US 12,190,905 B2
Speaker recognition with quality indicators
Hrishikesh Rao, Atlanta, GA (US); Kedar Phatak, Atlanta, GA (US); and Elie Khoury, Atlanta, GA (US)
Assigned to Pindrop Security, Inc., Atlanta, GA (US)
Filed by PINDROP SECURITY, INC., Atlanta, GA (US)
Filed on Aug. 20, 2021, as Appl. No. 17/408,281.
Claims priority of provisional application 63/068,685, filed on Aug. 21, 2020.
Prior Publication US 2022/0059121 A1, Feb. 24, 2022
Int. Cl.
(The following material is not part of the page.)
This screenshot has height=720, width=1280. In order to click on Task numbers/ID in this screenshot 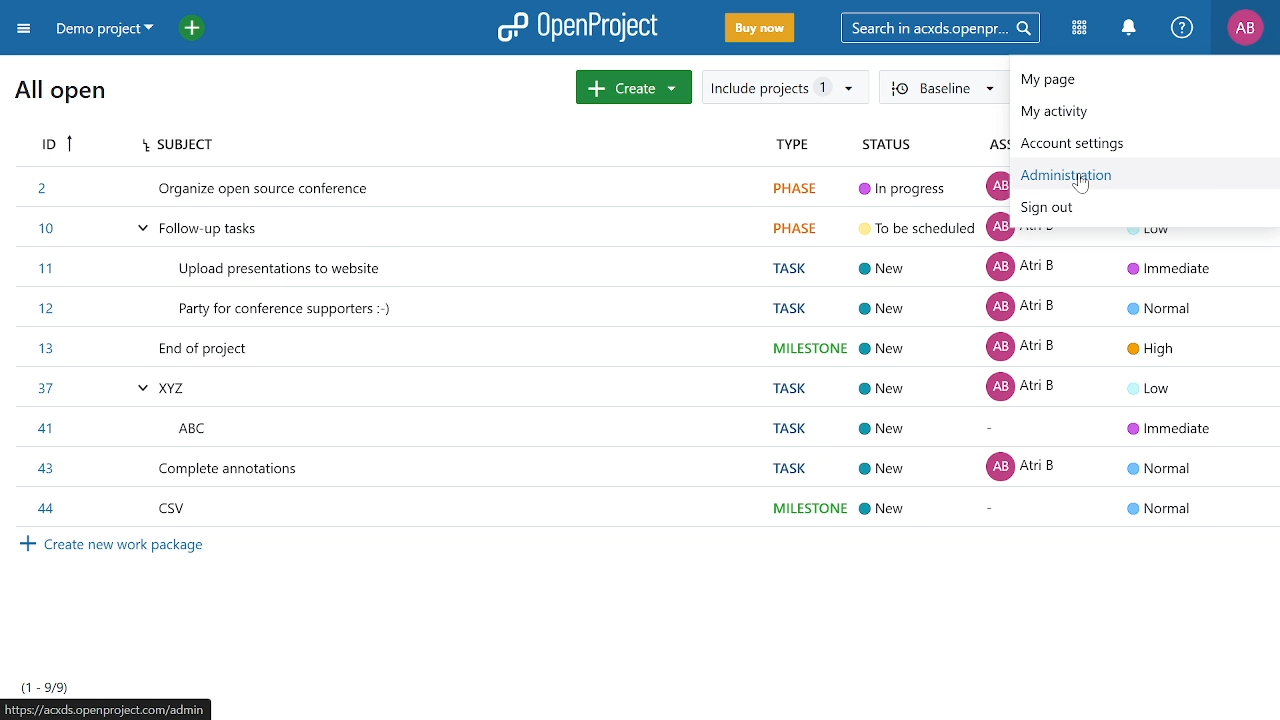, I will do `click(44, 347)`.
G10L 25/60 (2013.01); G06N 20/20 (2019.01); G10L 15/02 (2006.01)
CPC G10L 25/60 (2013.01) [G06N 20/20 (2019.01); G10L 15/02 (2013.01)] 17 Claims
OG exemplary drawing
 
1. A computer-implemented method comprising:
extracting from an inbound audio signal for an inbound speaker, by a computer, a feature vector for one or more acoustic features;
generating, by the computer, one or more quality measures and an overall quality measure for the inbound audio signal, by applying a first machine-learning architecture to the feature vector for the one or more acoustic features, the one or more quality measures corresponding to_a similarity between one or more expected quality descriptors and one or more quality descriptors for the call audio of the inbound audio signal;
extracting, by the computer, an inbound speaker embedding for the inbound speaker from the one or more acoustic features for the inbound audio signal, by applying a second machine-learning architecture to the feature vector for the one or more acoustic features of the inbound audio signal;
generating, by the computer, a first similarity score for the inbound speaker based upon the inbound speaker embedding and an enrolled voiceprint for an enrolled speaker, by applying the second machine-learning architecture;
generating, by the computer, a second similarity score for verifying the inbound speaker, the second similarity score generated based upon the one or more quality measures and the first similarity score; and
verifying, by the computer, the inbound speaker as the enrolled speaker based upon comparing the second similarity score against a verification threshold.